3.2. Stover and Kernel N Content

The amount of N taken up until flowering was similar in the SG and NSG genotypes (Table 2). However, the N taken up after flowering was higher in the SG genotypes (1.34 gplant−1). Thus, the proportion of N taken up after flowering was 35% in the SG genotypes and 20% in the NSG genotypes. As a consequence of the higher absorption after flowering, the total amount of N taken by plants throughout the complete cycle of life was higher in the SG genotypes (4 gplant−1) than in NSG (3 gplant−1) genotypes. Part of the N stored in leaves and stems was remobilized to the grain (Table 2). The net remobilization was lower in the SG genotypes (35% of total N uptake) than in the NSG genotypes (50% of total N uptake) (Table 2). These results show that there is more accumulation of N in the stover at harvest (1.4gplant−1 and 1.2gplant−1) for SG and NSG genotypes, respectively. There is also a smaller proportion of the kernel N derived from remobilization (40% vs. 70%) in the SG genotypes. However, the higher N uptake in the SG genotypes after flowering compensated for their lower remobilization, resulting in kernels having a larger amount of N (Table 2). For the comparison between SG vs. NSG genotypes, we estimated a significant difference for all traits measured (Table 2), except for TN-UF, where the difference is not significant.

4. Discussion

The decrease rate in physiologic traits related to photosynthesis (chlorophyll content, Fv/Fm, and photosynthesis activity measured as CO2 interchange) was faster in NSG than in SG genotypes. Our results of photosynthetic rate, chlorophyll content, and PSII Fv/Fm during senescence agree with previous studies [29,30,31]. Previous studies have shown that changes in the quantum efficiency of PSII can, to a certain extent, reflect the effect of environmental factors on the plant [32]. Moreover, the physiological changes in the plant itself, such as senescence, can affect the performance of plant photosystems [33]. We found significant differences between SG and NSG genotypes after 45 days from silking. Similar results have been found by Yang et al. [31] and Zhang et al. [34], whose studies show that the decrease was faster for NSG inbred line HZ4, which lost its quantum efficiency of PSII Fv/Fm more quickly after silking than for SG inbred lines. The quantum efficiency of PSII was maintained without a significant reduction longer than the photosynthesis activity measured as CO2 interchange. Luo et al. [35] show that the protection of the photosynthetic apparatus of chloroplasts, such as the maintenance of PSII, was indicated as a major contribution to slowing the degeneration of tissues in wheat genotypes with functional stay-green characteristics.

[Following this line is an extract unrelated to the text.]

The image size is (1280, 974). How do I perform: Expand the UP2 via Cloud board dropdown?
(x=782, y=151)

We have found that in the SG genotypes, the photosynthesis was active for a longer period of time, which confirms that the tested maize SG genotypes had a functional stay-green genotype, consistent with the results of [31,34,36,37,38]. Antonietta et al. [39] found significant differences in photosynthetic rate between SG and NSG genotypes only at the end of the grain filling period, whereas, in our study, the difference between SG and NSG was observed 45 days post-silking until the end of senescence which is between 45 and 60 days for NSG genotypes, and after 60 days for SG genotype.

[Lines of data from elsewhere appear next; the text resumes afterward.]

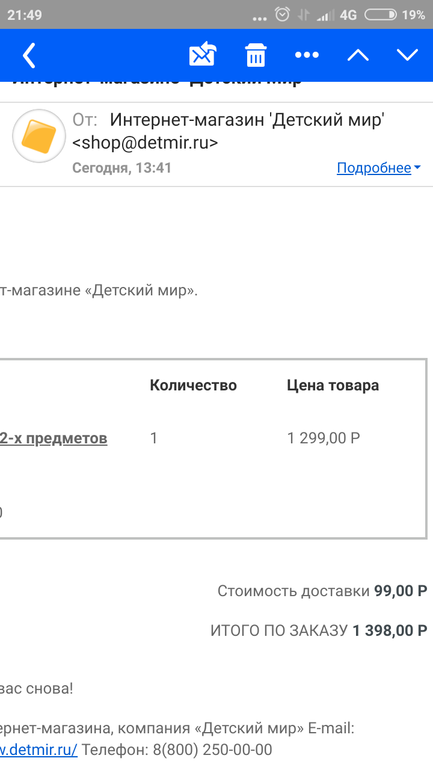Tap the orange sender avatar
Viewport: 433px width, 770px height.
tap(39, 136)
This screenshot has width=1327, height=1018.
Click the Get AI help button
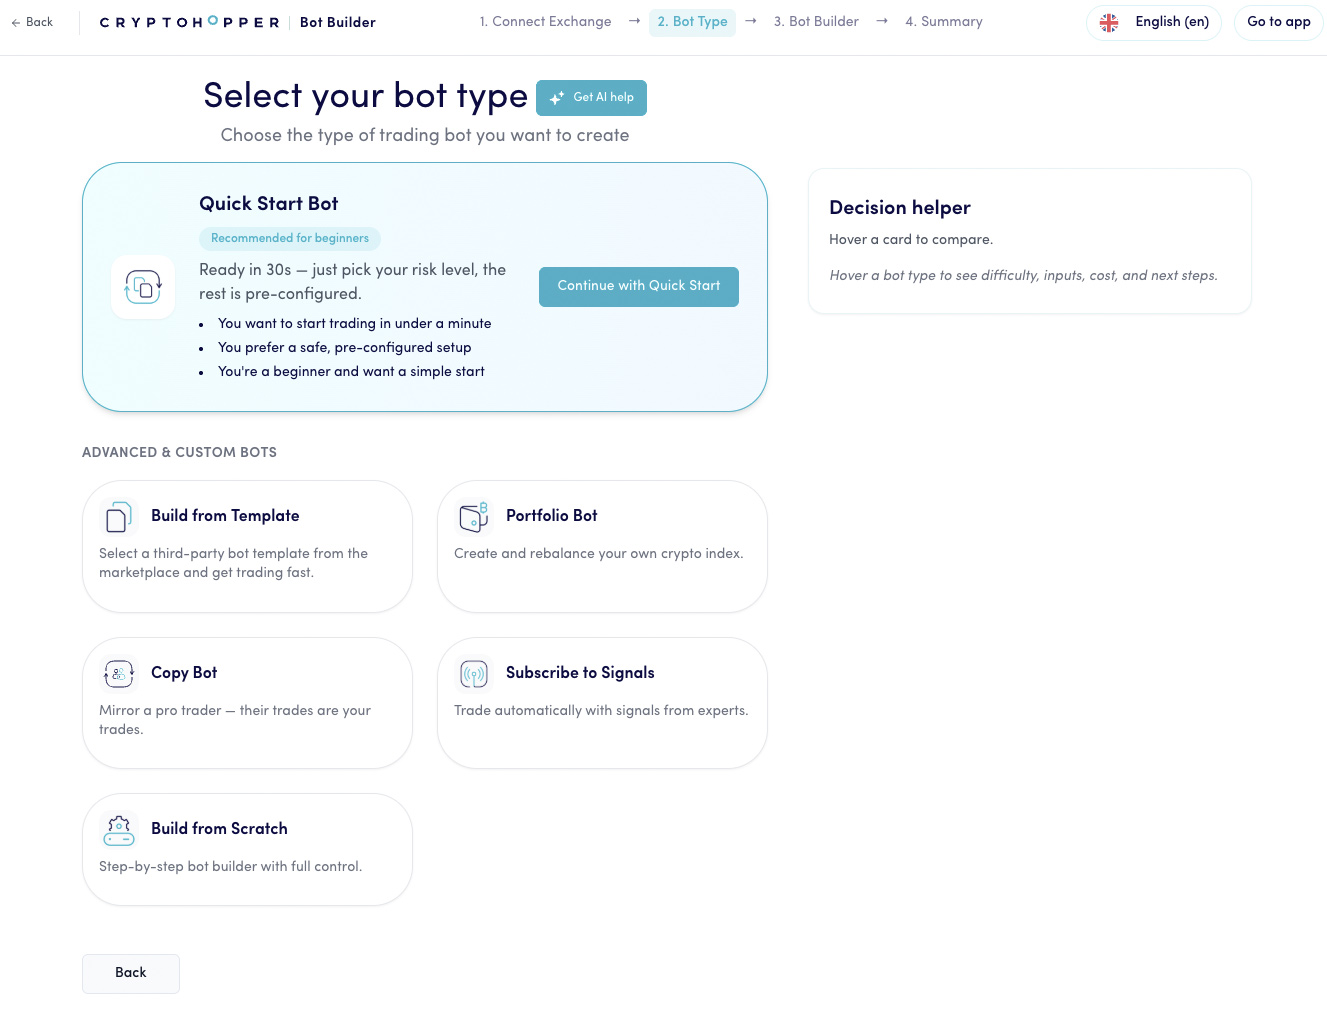tap(592, 98)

The advantage of SG for increased grain yield production has been described in many crops, including wheat, sorghum, barley, and rice [40,41]. In maize, SG is considered a key trait in modern breeding [9,16,42] and contributed to genetic gains in grain yield over recent decades [6,37]. However, some authors reported a negative effects of SG on grain yield [24,39]. Our results with multiple genotypes evaluated in the same trials confirm that a delayed senescence is positive for stover and grain yield. It is expected that a longer photosynthetic activity provides more photosynthates that integrate throughout a longer duration of grain filling, as we observed in SG genotypes, which leads to higher grain weight [43]. Our study supports this point by proving that SG genotypes show higher grain weight, with a maximum value of 292.5 g1000−1 kernels for PHW79, the most extreme SG genotype.

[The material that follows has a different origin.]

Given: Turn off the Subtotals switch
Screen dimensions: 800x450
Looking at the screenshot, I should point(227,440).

The longer period of photosynthesis and grain filling increases the strength of the source (leaves) and sink (kernels) in the SG genotypes, but the accumulation of matter in the stover that we observed in the SG genotypes during the senescence indicates that the stems also work as sinks. This is in line with the results obtained by Borrell et al. [23], who demonstrate the association between stay-green and higher biomass production in sorghum. Similarly, Zhang et al. [34] showed that maize hybrids with a long period of operational photosynthesis activity produced 24% more stover than NSG hybrids during the grain filling stage. In the NSG genotypes, contrary to SG genotypes, there was a loss of matter in the stover during the senescence, indicating the remobilization of nutrients to the grain. The implications for breeding are: first, the SG genotypes have the potential to increase the grain yield by increasing the strength of the sinks, for example, increasing the ear size and, second, the SG genotypes are valuable for double exploitation, as they produce more stover that could be used for bioenergy. The line PHW79, belonging to the Oh7-Midland heterotic group, was one of the lines with more extreme SG, indicating that this heterotic group could contribute to the breeding of double purpose hybrids (kernel for feed and biomass for biogas) [28]. Contrary to our results, Antonietta et al. [27] reported that SG did not lead to higher post-silking stover production within modern Argentinian hybrids differing in senescence. This could be due to a selection methodology that in Argentina led to an increment in the size of the ears and therefore in the strength of the sinks [39].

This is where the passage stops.